First, then, trends in the forecasts partly reflect trends in the polls relative to their expected trajectories which are based on the average historical patterns in electoral cycles for different parties according to whether they are in government or opposition and their results at the last general election.
The Conservatives and Liberal Democrats were expected to recover some of their mid-term losses over the last nine months. In fact the Conservatives have roughly been level pegging around 32% in the polls since October, so their forecast election share has declined slightly. They haven’t made the recovery that history suggests they ought to have done since the autumn.
The Liberal Democrats were steady in the polls at 10% but have dropped a bit to 8% since the local and European elections. So their forecast general election share has declined from 16% to 12%.
Labour, meanwhile, has seen its poll share decline roughly by the average from previous electoral cycles, and so their forecast share of the vote has remained pretty steady around 32%. Arguably by matching expectations Labour have done better than the Tories who failed to meet them over the last nine months.
As a result of a declining Conservative forecast share and steady Labour forecast share the chances of a Conservative lead in votes or seats has drifted down, and conversely the probability of a Labour lead has drifted up in the graph below. It still remains more likely that the Tories will emerge ahead. But 57% probability is not much greater than a half.
The seats prediction without the prediction interval (uncertainty range) has always pointed to a hung parliament. With the prediction interval there is a slightly better than 50% chance that one or other of the two main parties will emerge with a parliamentary majority. Since October the chances of a hung parliament have increased from 40% to nearly 50%.
This is firstly because the forecast number of Tory seats has dropped (from 315 to 305) but also because the uncertainty around this forecast has declined. There is now a greater chance that the result will be close to the main estimate than there was in October. This is partly because there is less time for change, and so polls 300 days from the election are more informative about the eventual result than polls 600 days before.

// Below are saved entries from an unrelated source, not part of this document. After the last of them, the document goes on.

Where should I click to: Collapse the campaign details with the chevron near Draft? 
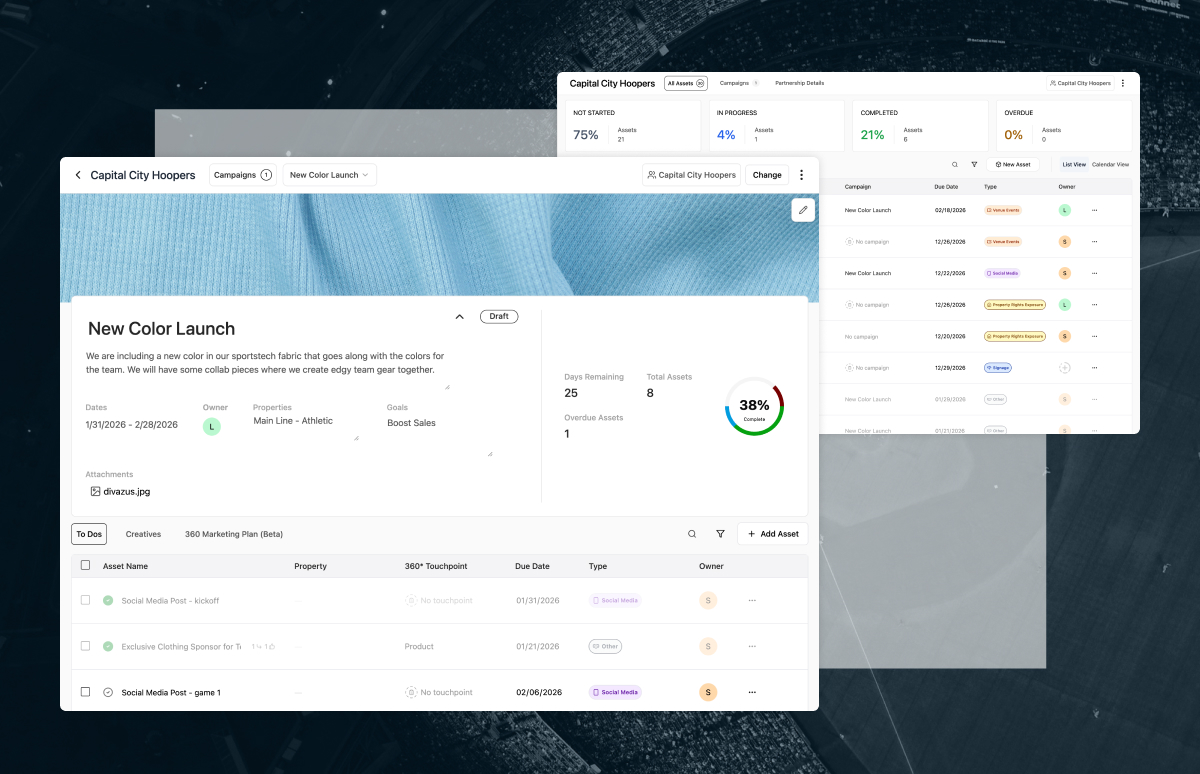459,316
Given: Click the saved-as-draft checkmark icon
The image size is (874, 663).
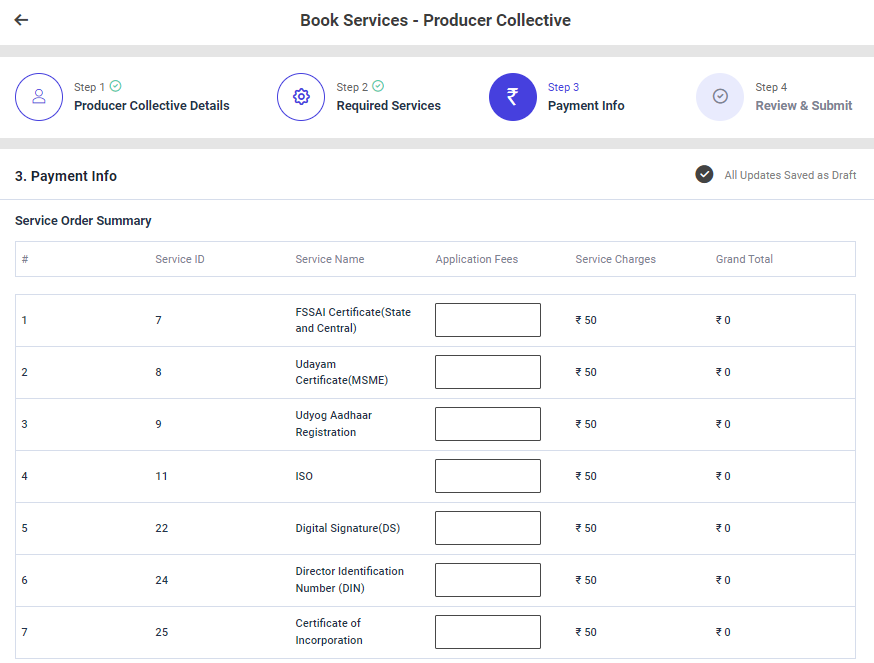Looking at the screenshot, I should coord(704,175).
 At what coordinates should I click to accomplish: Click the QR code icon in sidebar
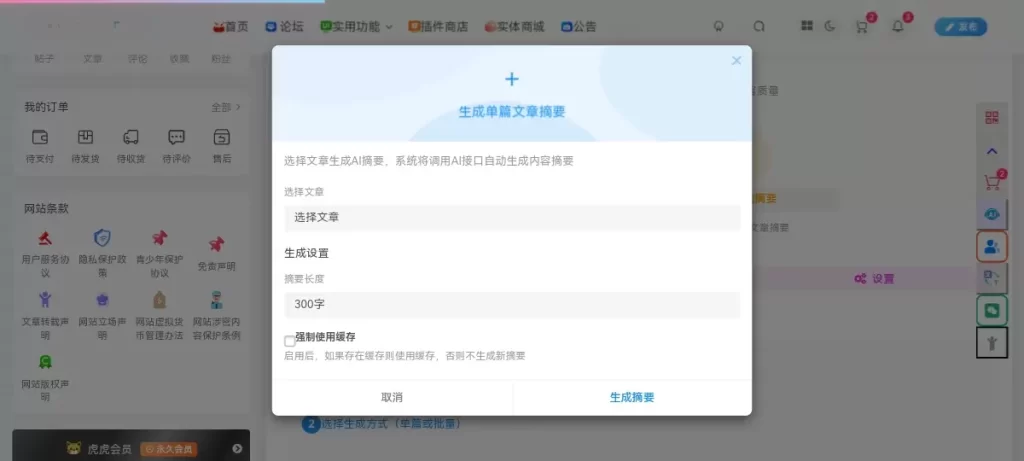point(992,118)
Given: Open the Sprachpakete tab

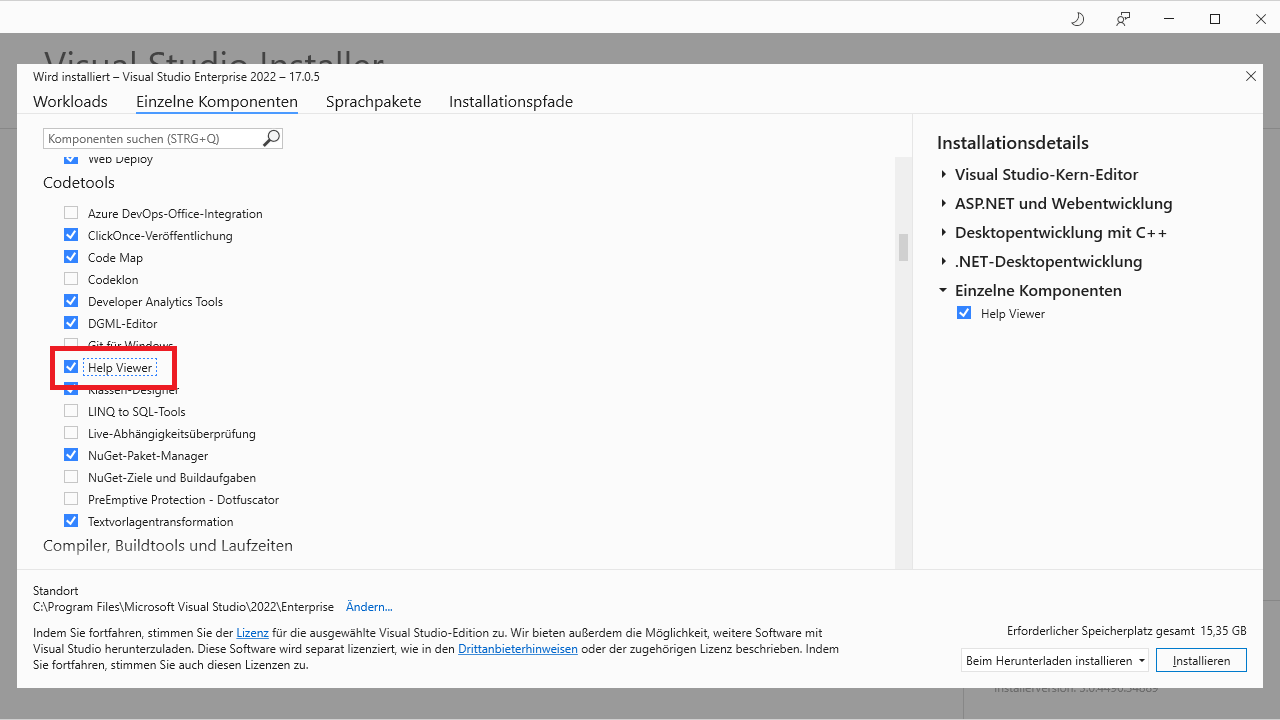Looking at the screenshot, I should pyautogui.click(x=373, y=101).
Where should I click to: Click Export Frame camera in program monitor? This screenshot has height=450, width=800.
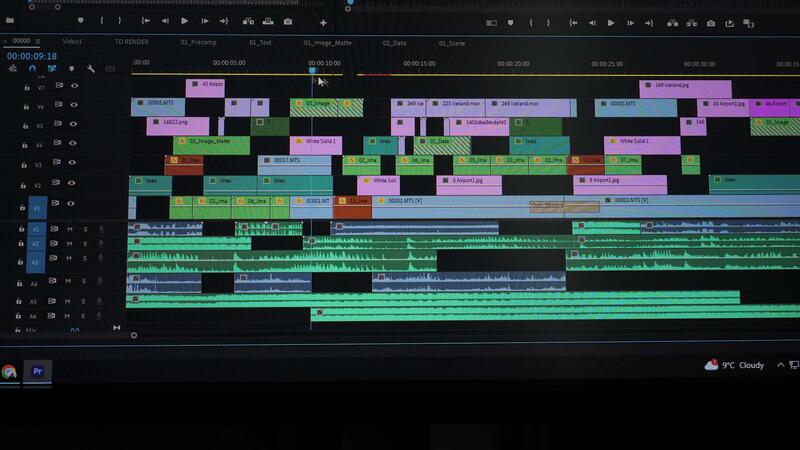coord(711,23)
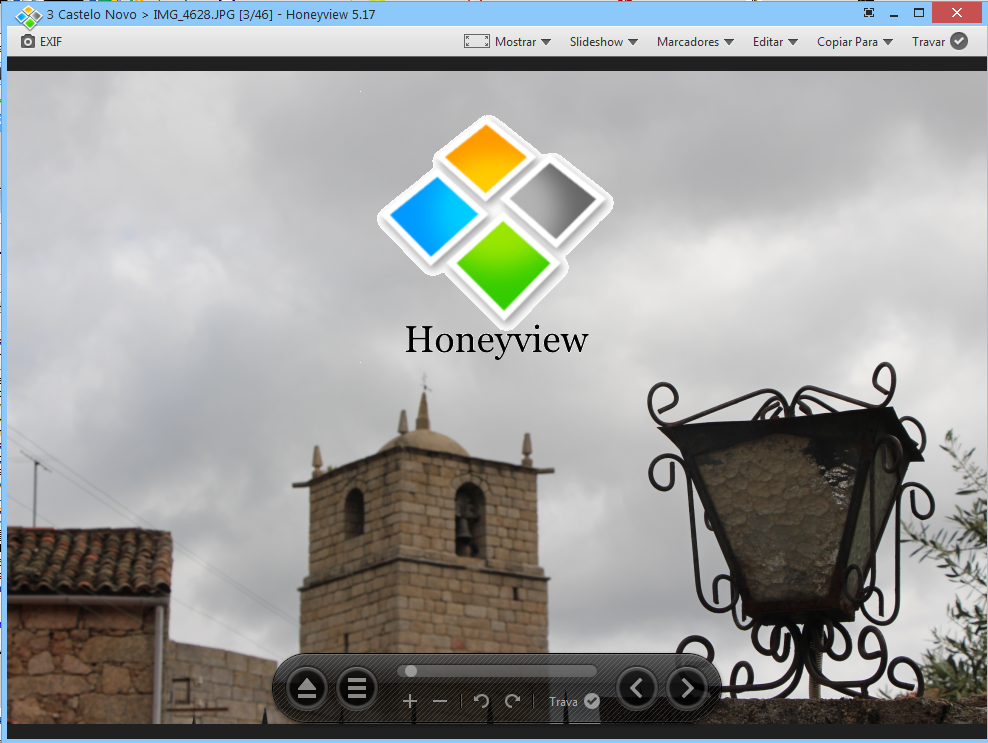Rotate the image counterclockwise

click(x=480, y=701)
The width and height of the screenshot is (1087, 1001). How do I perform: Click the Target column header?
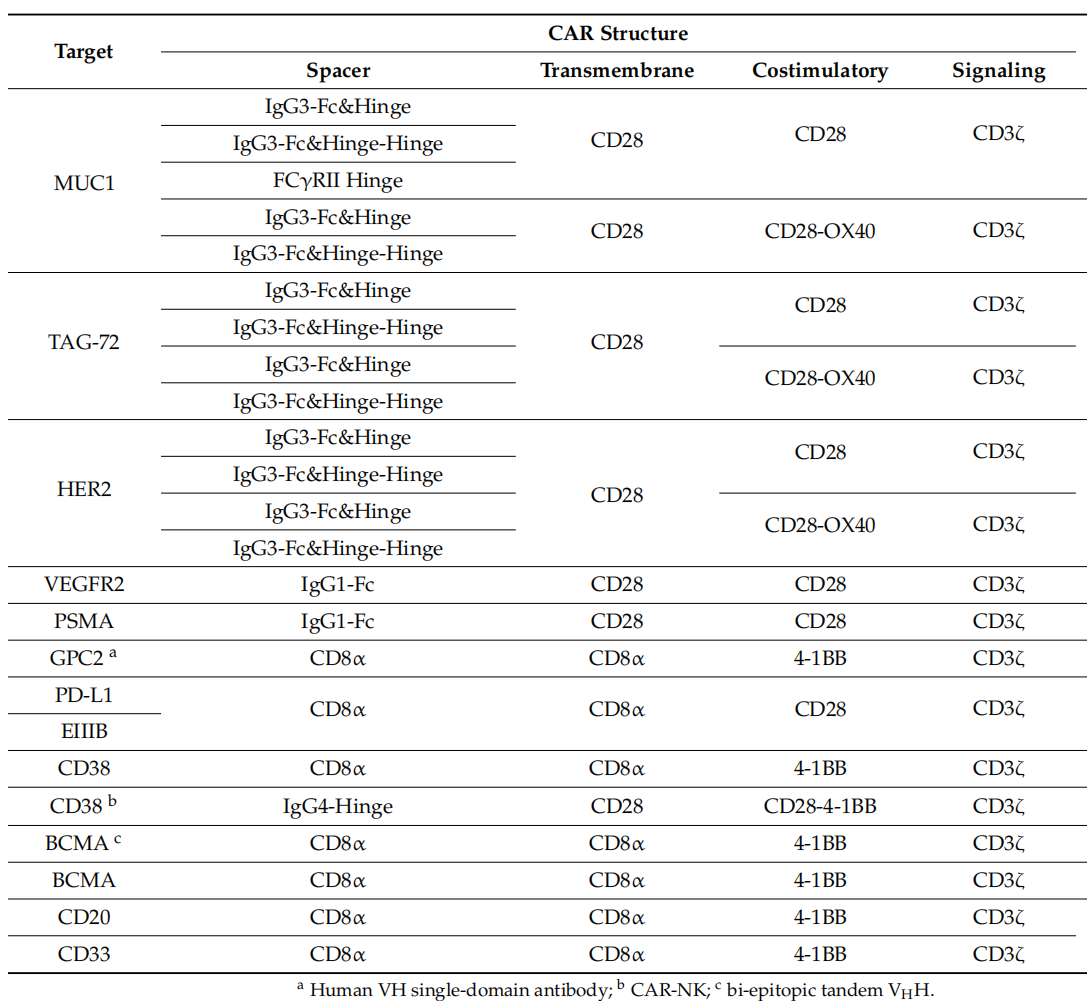point(84,52)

This is the sense in which trends in the forecast were expected. It was expected that the prediction intervals would narrow slightly with time and so (without big changes in the seats forecast) the chances of a hung parliament were also expected to increase as the chances of big changes in before the election decline.
While declining, the chances of big changes between now and the election remain substantial. The prediction intervals on the shares of the vote differ by party, but they are still now around plus or minus 7. Plenty of room for both a big Labour or big Conservative lead to emerge.